However you do not insist on the differences between the old C++ and the new, so I feel like tempering what you wrote. Compared to the old life-on-a-knife’s-edge C++, many simplifications have been brought by the new C++, the one where you never have to write new or delete, and where deep copies and many crazy corner cases are eliminated. It will not catch lifetime bugs but it did make pointers safer in general. Perhaps, only with enough expertise. But my experience was that old C++ was much crazier. It happened to me more than once to fix bugs, including lifetime issues, simply by converting code to use smart pointers. On the other hand it is likely that static support for the lifetime and uniqueness discipline was needed to unleash the full potential. For instance “fearless concurrency” is Rust, still not C++.

My point was not so much to say that this existed before, but to recognize that among the stuff that makes it possible, some of it which is new is due to C++11, and without this stuff (which is lower-level, more about language abstractions than typing constraints) there is also no fancy type system since there is nothing to apply the typing to. And one can see a continuity in terms of methodology between old C++, new C++ and Rust. If you compare to the academic side (e.g. Cyclone), both C++11 and Rust brought novel ideas. And this on the other hand is often overlooked in academic papers which cite Rust.

(Now, you did not ask about academic papers. My bias is showing.)

It’s all good, and I’m glad that C++11 is progressing in this way.

So … I’m not a researcher, though I used to be once. I’m an industrial programmer, trying to get code working, but with a sense of taste and esp. of what it takes to build systems. And where you write “fearless concurrency” I write “can I code in that language while drunk?” C++ has never felt that way to me: I needed to be sober and certainly not even sleepy. By contrast, OCaml and Perl always felt like I could program drunk (and esp. Perl). Rust begins to feel like one can program drunk: you might not actually make any progress, but you won’t wake up in the morning with a massive pile of core-dumps.

I don’t know anything about C++11, sadly. Last I learned anything, it was std::move and related things. And that was 7yr ago, too.

Everything you write about old C++ is truth. It was madness, and I don’t forget that a big reason Java caught on, was that C++ sucked so, so, so hard. New C++ is much, much better, and with the Google Style Guide, it’s tractable even for massive systems. But even still, GCed languages are even more tractable.
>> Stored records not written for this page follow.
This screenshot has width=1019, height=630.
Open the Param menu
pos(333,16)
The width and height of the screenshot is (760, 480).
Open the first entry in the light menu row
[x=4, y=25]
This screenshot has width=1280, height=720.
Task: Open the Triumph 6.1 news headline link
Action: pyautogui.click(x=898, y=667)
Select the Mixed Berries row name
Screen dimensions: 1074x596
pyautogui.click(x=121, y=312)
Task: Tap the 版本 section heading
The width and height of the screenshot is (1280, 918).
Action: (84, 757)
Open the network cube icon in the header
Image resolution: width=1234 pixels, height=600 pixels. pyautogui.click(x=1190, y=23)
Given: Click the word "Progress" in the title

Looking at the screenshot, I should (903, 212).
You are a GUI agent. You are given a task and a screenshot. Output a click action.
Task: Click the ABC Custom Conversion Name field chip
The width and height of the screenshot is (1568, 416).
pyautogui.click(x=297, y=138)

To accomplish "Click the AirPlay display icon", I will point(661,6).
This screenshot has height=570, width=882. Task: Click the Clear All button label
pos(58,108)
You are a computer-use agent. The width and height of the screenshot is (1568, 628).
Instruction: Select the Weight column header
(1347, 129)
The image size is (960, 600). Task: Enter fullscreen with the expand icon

Re: academic papers, I’m very aware that there’s been a ton of research into making C-family languages safe for drunk programmers, and that one of the outcomes is Rust. I didn’t realize that some of that work influenced C++, and that’s great to know.

More than anything, again, where some write “fearless concurrency”, I would write

you write the algorithm, and then dispute with the compiler to get it to type-check. Once it does, you’re more than likely going to be done – assuming your algorithm is correct to begin with.

This was one of the original selling propositions of ML, and I feel like Rust is like that (again, for small-to-medium-sized code).

Hey Chetan R., I even cite your papers! (not while drunk)

Regarding the influence of academic research on C++11: this is certainly clear for lambdas and the memory model. However for RAII and move semantics, crickets. There are these Baker papers on linear logic which almost nobody has cited ever (in particular exactly nobody in the “linear types” community), but the C++ people have told me that they were not aware of them either.